Several beautiful examples of doorways may be seen in the City, two of the best are to be found in Lawrence Pountney Hill, Cannon Street. One feels a thrill of anxiety every time we pass lest they should have vanished. The evil eye of the demon of destruction could not kill them however, for they would be sure to be re-incarnated in the direction of Wardour Street. Their date in bold relief is 1703.
Nearly opposite to these old houses is the ancient graveyard of the Church of St. Lawrence Pountney destroyed in the Fire of London and not re-built. Anne Clarges who became the Duchess of Albemarle, was the daughter of a blacksmith in Drury Lane, and was married here in 1632 to one Thomas Radford, a farrier. Twenty years later (Radford having disappeared in the meantime in consequence of domestic squabbles with his shrewish wife) General Monk led the terrible Anne to the Altar of St. George’s, Southwark.
Pepys calls her a “very ill-looking woman and a dowdy.” However she did not allow her lack of style to interfere with her ambitious designs, for she very soon became her husband’s master and is generally supposed to have played a considerable part in arranging the negotiations which ultimately led to the restoration of Charles II. who afterwards created Monk Duke of Albemarle. He and his termagent Duchess are buried in Henry VII. Chapel, Westminster Abbey. The validity of Monk’s marriage to Anne Clarges was the subject of the celebrated law-suit between the representatives of the families of Monk and Clarges.
In Little Trinity Lane, behind the Mansion House Station, another very pleasing and effective doorway may be found. It is that of the Paper Stainers’ Hall, and has carved garlands of flowers and fruit and a shield bearing the arms of the company.
Whittington’s almshouse on College Hill must not be forgotten in this connection.

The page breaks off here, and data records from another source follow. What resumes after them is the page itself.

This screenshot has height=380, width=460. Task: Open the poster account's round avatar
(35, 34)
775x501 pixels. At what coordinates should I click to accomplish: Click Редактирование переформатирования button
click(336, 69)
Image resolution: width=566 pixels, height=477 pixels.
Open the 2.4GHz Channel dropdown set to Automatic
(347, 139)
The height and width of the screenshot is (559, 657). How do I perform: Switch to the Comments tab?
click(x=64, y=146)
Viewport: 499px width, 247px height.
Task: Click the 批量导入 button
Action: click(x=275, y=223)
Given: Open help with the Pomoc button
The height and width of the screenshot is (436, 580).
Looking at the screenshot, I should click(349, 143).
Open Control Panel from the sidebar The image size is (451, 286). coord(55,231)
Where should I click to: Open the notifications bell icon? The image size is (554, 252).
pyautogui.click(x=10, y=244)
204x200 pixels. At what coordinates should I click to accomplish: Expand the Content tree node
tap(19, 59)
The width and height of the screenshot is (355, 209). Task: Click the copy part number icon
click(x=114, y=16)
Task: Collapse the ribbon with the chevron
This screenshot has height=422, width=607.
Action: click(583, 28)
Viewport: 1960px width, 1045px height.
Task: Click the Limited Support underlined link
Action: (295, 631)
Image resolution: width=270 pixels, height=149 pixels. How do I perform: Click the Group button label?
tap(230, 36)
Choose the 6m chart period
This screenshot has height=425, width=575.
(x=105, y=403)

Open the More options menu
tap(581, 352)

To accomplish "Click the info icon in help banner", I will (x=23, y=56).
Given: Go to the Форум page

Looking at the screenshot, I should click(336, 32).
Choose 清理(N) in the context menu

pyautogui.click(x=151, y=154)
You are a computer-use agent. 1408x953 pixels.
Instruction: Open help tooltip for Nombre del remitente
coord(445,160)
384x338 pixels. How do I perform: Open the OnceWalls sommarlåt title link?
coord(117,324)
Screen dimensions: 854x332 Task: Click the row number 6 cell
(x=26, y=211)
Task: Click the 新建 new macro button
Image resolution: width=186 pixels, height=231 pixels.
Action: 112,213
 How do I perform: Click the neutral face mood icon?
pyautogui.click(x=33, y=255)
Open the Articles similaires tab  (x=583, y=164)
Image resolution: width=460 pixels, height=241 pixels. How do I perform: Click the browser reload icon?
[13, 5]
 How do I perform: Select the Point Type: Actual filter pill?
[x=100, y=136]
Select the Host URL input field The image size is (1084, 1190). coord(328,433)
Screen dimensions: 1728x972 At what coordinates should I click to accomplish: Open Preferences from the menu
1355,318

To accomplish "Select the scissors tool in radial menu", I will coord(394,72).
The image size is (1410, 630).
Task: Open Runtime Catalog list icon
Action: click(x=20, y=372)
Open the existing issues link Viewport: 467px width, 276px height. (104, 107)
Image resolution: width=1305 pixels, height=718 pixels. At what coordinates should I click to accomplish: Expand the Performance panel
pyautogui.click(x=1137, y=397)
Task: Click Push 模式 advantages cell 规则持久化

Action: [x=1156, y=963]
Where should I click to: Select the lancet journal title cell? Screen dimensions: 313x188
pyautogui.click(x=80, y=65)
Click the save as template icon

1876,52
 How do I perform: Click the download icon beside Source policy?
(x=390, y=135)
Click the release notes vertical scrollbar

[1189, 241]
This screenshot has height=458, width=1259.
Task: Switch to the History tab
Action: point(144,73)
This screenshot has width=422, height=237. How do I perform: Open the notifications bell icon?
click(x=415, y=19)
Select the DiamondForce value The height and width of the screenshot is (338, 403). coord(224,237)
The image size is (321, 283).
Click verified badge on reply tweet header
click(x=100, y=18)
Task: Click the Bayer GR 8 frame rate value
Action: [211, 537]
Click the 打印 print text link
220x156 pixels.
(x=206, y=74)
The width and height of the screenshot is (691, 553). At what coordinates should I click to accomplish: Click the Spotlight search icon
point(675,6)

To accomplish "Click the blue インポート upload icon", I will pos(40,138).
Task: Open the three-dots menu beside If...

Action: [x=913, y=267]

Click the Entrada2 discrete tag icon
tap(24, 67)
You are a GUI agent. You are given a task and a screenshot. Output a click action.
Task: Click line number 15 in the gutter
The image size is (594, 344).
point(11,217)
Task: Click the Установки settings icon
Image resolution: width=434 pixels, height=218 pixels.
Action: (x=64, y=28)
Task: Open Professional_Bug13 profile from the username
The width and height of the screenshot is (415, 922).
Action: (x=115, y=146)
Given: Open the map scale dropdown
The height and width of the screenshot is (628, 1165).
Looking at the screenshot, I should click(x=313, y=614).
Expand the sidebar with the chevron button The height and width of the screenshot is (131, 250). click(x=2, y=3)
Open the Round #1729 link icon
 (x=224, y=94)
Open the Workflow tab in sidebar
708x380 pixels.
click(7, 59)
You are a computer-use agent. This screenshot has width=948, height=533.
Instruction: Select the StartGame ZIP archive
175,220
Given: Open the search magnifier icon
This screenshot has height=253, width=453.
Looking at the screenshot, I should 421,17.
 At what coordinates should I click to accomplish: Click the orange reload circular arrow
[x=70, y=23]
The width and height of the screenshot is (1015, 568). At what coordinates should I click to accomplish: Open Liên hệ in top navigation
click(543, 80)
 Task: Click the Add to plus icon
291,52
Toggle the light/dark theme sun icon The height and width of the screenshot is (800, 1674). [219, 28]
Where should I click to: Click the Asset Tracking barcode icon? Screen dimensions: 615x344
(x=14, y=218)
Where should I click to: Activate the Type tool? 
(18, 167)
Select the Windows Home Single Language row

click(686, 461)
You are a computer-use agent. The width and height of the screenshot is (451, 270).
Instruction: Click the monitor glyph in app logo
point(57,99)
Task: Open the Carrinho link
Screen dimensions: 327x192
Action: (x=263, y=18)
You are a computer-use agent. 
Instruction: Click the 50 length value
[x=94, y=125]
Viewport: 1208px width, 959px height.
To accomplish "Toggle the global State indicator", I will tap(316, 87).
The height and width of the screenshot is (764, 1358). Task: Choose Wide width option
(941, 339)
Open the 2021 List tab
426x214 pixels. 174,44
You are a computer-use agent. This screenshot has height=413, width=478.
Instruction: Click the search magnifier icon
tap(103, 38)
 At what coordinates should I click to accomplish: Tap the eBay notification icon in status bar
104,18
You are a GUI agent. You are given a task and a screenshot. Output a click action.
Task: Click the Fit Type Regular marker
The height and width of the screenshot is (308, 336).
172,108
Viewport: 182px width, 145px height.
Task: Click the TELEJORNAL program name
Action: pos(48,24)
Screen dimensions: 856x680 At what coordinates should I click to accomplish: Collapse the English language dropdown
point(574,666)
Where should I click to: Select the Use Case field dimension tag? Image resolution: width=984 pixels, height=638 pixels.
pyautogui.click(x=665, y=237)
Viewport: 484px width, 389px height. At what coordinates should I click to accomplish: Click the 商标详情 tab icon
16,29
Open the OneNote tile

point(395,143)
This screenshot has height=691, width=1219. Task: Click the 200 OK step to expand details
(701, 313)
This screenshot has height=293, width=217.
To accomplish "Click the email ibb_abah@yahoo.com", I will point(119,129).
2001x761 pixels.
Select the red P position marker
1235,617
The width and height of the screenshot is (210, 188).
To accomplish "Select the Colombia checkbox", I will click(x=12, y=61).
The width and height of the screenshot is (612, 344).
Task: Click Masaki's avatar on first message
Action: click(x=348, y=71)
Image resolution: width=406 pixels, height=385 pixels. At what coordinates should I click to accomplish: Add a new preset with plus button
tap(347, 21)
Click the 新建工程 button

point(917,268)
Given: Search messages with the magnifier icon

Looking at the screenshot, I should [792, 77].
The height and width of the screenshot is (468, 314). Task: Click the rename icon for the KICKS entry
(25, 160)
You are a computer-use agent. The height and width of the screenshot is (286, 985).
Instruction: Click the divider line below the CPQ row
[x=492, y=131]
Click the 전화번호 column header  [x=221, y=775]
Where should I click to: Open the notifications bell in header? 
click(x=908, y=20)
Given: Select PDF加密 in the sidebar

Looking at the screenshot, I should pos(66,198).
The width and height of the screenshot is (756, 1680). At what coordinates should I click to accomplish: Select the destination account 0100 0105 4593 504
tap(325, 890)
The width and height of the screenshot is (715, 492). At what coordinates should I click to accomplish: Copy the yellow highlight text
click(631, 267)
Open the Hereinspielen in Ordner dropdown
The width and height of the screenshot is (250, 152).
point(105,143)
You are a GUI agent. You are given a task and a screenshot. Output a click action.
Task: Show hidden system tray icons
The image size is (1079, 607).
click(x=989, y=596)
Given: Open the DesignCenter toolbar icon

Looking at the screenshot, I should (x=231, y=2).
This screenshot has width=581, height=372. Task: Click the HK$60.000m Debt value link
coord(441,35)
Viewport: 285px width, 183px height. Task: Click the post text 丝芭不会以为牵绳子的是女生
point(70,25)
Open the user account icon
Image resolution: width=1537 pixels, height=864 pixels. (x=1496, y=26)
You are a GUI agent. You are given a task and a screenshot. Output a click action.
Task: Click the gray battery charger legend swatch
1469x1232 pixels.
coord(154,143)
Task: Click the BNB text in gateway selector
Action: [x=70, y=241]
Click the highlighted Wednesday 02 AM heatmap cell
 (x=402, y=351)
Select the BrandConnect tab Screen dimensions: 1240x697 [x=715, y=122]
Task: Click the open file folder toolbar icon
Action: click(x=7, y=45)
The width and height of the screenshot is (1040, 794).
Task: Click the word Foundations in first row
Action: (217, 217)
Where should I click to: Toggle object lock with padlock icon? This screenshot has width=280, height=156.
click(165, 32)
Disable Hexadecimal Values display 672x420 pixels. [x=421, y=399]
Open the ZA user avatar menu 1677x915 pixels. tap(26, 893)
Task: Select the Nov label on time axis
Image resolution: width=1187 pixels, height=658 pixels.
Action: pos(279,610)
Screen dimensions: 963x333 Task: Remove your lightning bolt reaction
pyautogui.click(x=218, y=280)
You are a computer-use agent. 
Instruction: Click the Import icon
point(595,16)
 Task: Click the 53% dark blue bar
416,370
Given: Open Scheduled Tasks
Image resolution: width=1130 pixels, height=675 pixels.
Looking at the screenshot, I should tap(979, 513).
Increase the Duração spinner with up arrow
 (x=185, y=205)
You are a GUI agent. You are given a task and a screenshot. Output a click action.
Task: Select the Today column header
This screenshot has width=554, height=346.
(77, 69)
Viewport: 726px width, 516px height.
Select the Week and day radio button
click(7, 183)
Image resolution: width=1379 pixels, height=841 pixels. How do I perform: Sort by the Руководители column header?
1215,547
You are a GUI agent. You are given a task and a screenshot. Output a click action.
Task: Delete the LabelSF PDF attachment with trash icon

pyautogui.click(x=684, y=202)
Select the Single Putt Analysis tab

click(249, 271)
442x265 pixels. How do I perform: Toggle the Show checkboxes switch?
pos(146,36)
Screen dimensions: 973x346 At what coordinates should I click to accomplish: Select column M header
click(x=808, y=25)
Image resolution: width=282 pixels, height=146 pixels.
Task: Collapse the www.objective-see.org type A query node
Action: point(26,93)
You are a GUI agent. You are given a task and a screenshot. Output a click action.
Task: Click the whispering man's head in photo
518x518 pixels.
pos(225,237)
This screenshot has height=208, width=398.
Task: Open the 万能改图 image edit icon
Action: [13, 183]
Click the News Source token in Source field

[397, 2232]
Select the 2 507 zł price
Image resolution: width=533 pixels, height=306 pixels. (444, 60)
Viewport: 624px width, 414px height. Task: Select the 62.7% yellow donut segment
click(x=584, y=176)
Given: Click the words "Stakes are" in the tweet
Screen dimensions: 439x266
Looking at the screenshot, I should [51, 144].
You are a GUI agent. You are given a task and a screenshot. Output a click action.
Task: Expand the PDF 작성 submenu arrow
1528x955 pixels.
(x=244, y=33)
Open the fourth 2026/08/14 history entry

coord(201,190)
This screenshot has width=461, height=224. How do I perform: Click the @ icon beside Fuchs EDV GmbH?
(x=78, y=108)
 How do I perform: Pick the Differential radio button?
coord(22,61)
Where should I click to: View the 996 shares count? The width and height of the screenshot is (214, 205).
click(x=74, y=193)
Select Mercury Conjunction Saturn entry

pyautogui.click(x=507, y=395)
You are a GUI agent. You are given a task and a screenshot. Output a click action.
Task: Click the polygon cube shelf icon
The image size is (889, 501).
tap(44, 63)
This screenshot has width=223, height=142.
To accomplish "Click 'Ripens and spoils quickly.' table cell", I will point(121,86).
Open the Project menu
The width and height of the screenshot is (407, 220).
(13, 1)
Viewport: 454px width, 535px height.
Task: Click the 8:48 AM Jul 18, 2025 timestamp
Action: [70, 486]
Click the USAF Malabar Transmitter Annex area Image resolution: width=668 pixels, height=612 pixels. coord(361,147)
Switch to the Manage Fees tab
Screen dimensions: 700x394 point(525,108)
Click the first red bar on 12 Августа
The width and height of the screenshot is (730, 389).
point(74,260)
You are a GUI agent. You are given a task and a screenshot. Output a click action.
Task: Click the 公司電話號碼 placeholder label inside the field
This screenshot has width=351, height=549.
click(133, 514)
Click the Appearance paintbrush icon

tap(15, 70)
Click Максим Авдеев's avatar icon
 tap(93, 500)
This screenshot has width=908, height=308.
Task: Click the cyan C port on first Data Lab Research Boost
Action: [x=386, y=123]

The doorway of the ancient almshouse, occupied until a few years back by the Mercers’ School fortunately still survives.
The doorway of the Brewers’ Hall in Addle Street is excellent, and the hall contains some interesting portraits and very good stained glass and wood carving. The Hall can generally be seen by application to the clerk.
Whittington had a quaint dispute with the Brewers’ Company in 1422 for selling dear ale. The Company was convicted and fined £2o, and the masters were ordered to be imprisoned until the fine was paid.